* **Task to carry out**
Search the data for "Viewport" and copy every matching line.

[Data extracted from a collection]
▬▬▬▬▬▬▬▬▬▬

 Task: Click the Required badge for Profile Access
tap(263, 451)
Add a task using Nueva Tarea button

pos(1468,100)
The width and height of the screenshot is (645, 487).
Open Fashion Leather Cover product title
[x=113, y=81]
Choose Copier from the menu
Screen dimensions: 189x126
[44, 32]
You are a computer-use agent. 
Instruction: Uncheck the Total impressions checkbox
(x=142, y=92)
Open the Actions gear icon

▬▬▬▬▬▬▬▬▬▬

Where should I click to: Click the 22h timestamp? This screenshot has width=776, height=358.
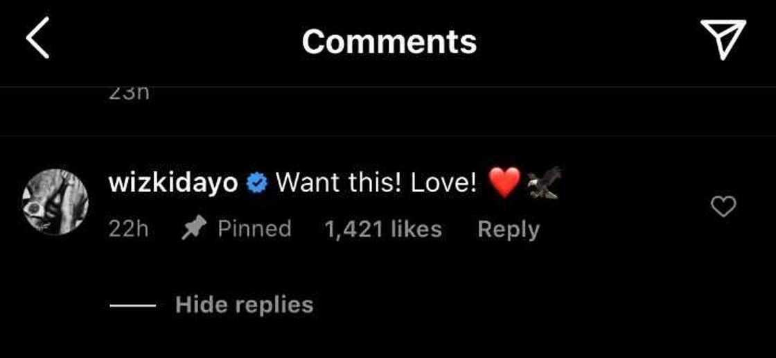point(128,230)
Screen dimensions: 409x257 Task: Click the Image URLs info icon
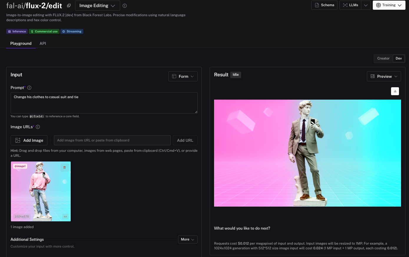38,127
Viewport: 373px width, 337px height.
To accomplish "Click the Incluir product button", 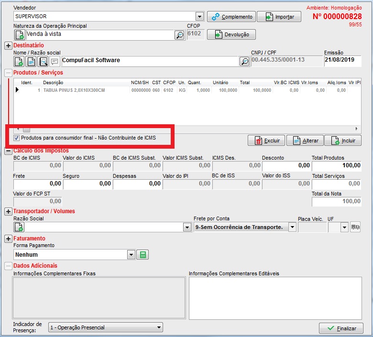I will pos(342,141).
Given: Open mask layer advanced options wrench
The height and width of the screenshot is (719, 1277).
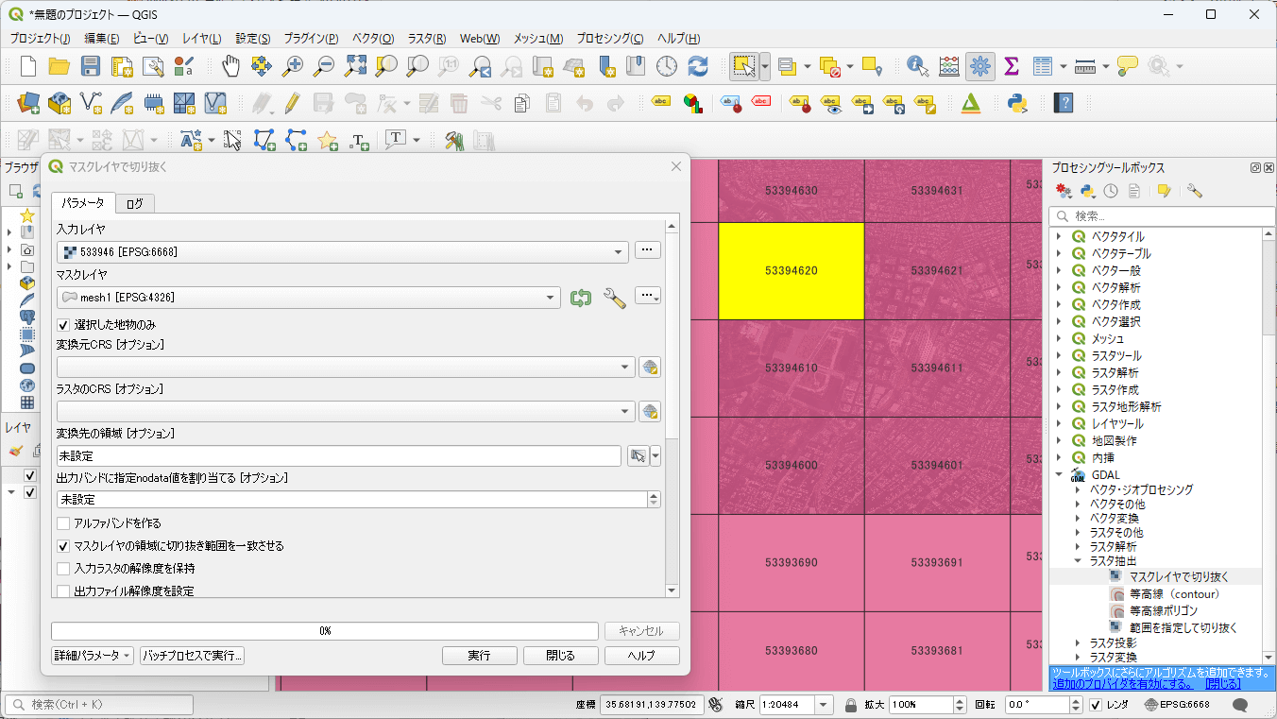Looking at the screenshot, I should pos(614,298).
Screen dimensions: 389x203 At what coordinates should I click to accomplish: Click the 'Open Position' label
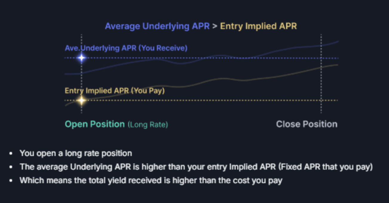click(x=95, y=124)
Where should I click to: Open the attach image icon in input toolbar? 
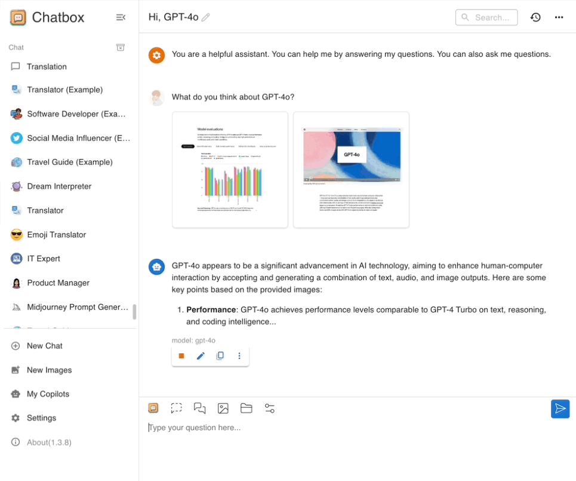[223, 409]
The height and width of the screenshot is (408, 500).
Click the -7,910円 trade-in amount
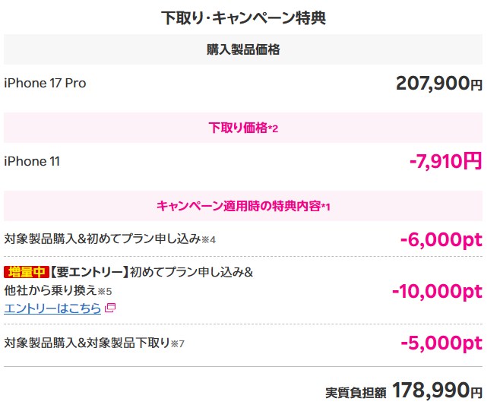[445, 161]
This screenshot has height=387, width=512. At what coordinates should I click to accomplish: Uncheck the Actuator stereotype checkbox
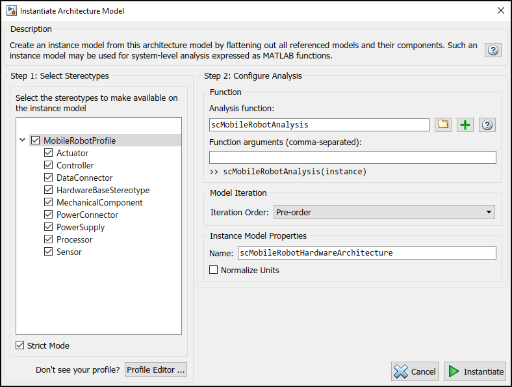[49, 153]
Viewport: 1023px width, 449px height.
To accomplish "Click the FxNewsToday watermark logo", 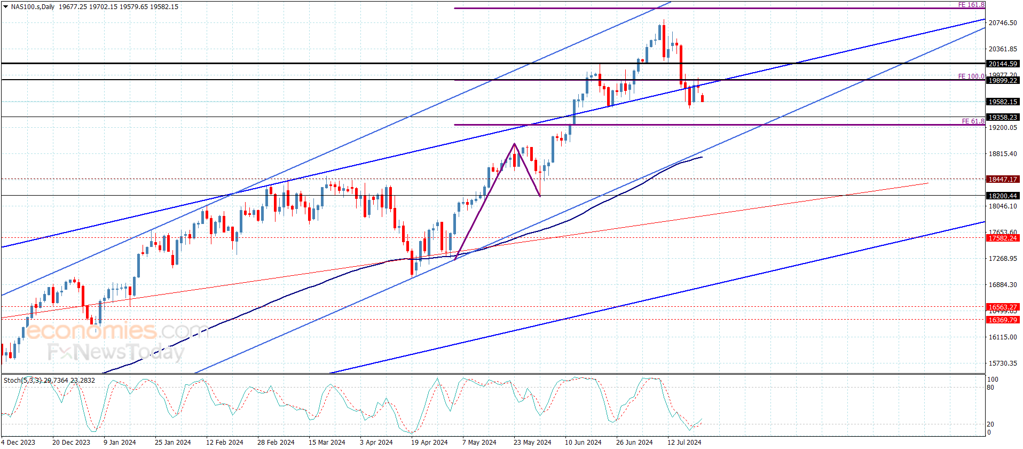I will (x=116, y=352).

▬▬▬▬▬▬▬▬▬▬

* **Answer box**
Viewport: 373px width, 337px height.
Viewport: 1023px width, 449px height.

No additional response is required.